Look, it's not about having what I want. Larian decided in the very last damn minute to drop their original ideas, erase Daisy and poorly insert the Emperor in with an extra 'power up consequence free tree' (this is what illithid powers are currently) only because their stats showed that people weren't using the powers cause Daisy was overtly, obviously evil (you can't tell me that the dream of burning BG is NOT evil). So they came up with a solution, make it all consequence-free (so people wouldn't complain on the forums I bet, 'oh no, why my friend has entirely different sets of choices compared to me?', 'oh no, my companions hate me cause I used these powers too much' I can already imagine all the threads).
You can't tell me that Larian couldn't have thought of better options to end the game, ask Omeluum for example? If we really need a MF, I'd rather have one that would sacrifice it's own life for someone they never met (Ravengard). But why do we need a MF to begin with? It's a problem Larian has presented themselves (ooh, a mere mortal cannot outthink a Karsus Crown imbued Elder Brain) meanwhile we've got a very ancient, rumored to be one of the most powerful psionics in the realms, powerful enough to disrupt illithd control - son of Gith, Orpheus. And yet, he also cannot overpower a Netherbrain, why not? The entire game you fight to not become a MF and yet in the very ending, no matter what you did, someone has to. And there should be a way, like people proposed where you don't succumb to the allure of illithidness, you don't need a MF.
Question: why do you get "resisting powers" for not using the tadpole? Why would that give you increased saving throws, bonuses to concentration, increased movement speed? None of that makes any sense to me. It's like, I'm not gonna use these tadpoles that change me... so I don't change. Period, right? That's the result of not changing yourself... that you don't change.
Look, you can throw those passives into the trash bin for all I care, what I liked is the concept of getting something defensive for resisting. I agree, those might not have been the best ideas in the world (cause like you said, it makes no sense to get that for resisting)
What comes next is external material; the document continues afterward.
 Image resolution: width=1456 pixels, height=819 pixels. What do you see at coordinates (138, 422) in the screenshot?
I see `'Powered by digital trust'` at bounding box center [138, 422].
Heck you can make it a passive (or active, 1 per long rest, scaling, and the final version being one that buffs the entire group) resistance to psychic damage. That would make sense, right? Getting resistant to MF's most common damage type (kind of how githyanki/zerai evolved). The more you resist, the higher the resistance.
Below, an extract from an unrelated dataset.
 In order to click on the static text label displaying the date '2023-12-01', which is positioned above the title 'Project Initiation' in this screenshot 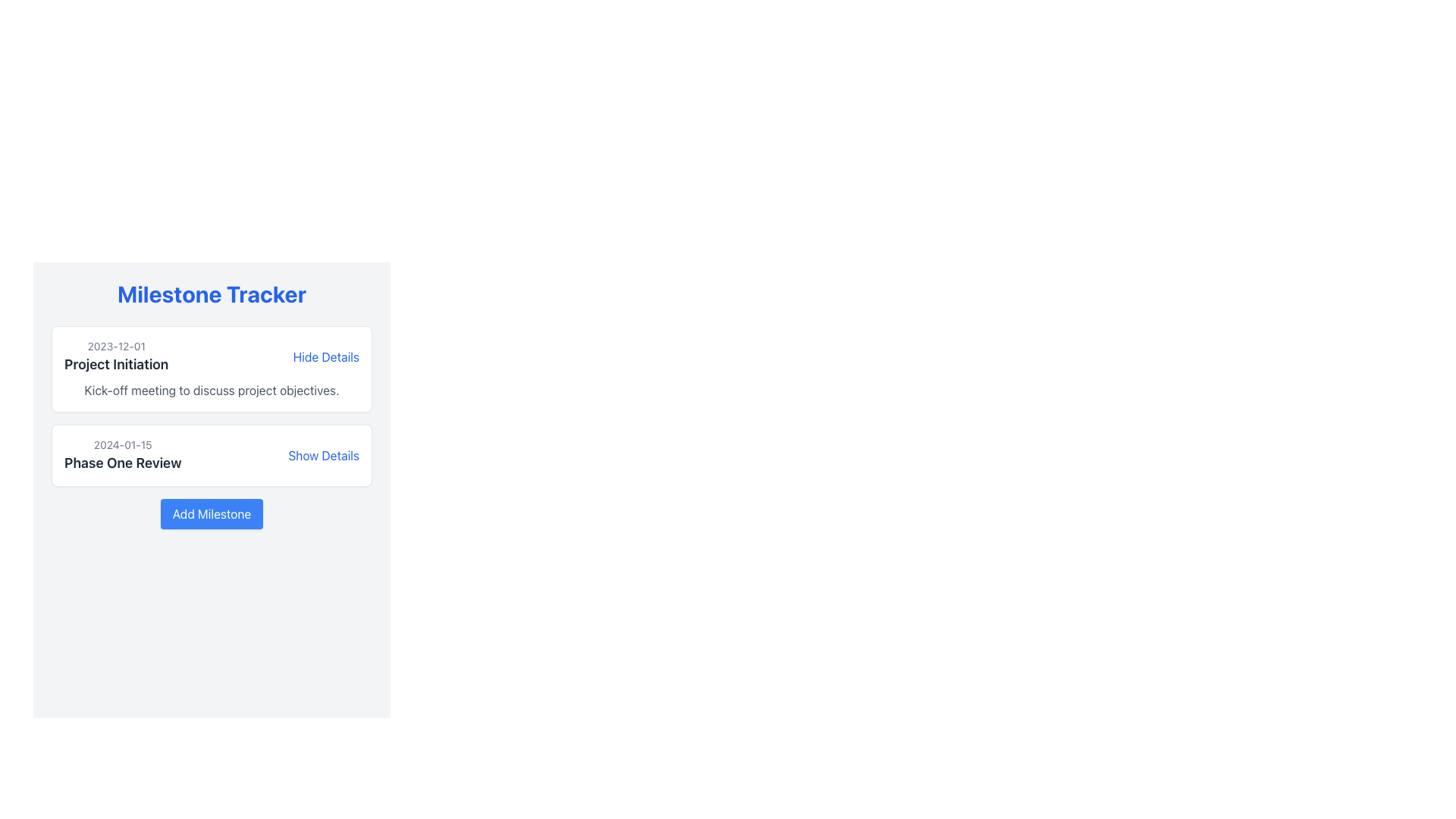, I will do `click(115, 346)`.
And to repeat the question I had in my previous post: if there are no consequences to not using the tadpoles, why do people not want to use the tadpoles? Because there are obviously consequences to using them.
Cause currently it's all mental gymnastics. Or RP choices. Mostly RP.
Sure, you get some little dialogue changes here and there, the only notable being the ability to say straight up no to the Emperor with no further checks when he offers us the Astral one. Wow, you have to pass a pretty difficult check to not get evolved? WOW, in a game where you can scumsave in the middle of a cutscene, come completely prepared for a difficult dialogue check (also, your tadpole powers can help pass it - hail favorable beginnings) and have 4 inspiration points for rerolls!
The consequence being that you have to spend some inspiration points? These aren't consequences. Not when it's so damn easy to get out of.
Not to mention you can just use every single illithid dialogue option in the game willy nilly (and it's pretty much impossible to fail them), tadpoles make the game a lot easier too. Sure, a lot of them are pure garbage, but there are some nice ones. By not using the tadpoles you make your game intentionally harder, And that is NOT a consequence.
You know what I call consequences? Permanent changes to your endings depending on your choices. BG2 did it perfectly. Use the evil route even once? Permanent change of your alignment to evil. That. Can. Never. Be. Repaired. Game endings stating that you fell to the allure of evil.
Having the evil ending slide played out.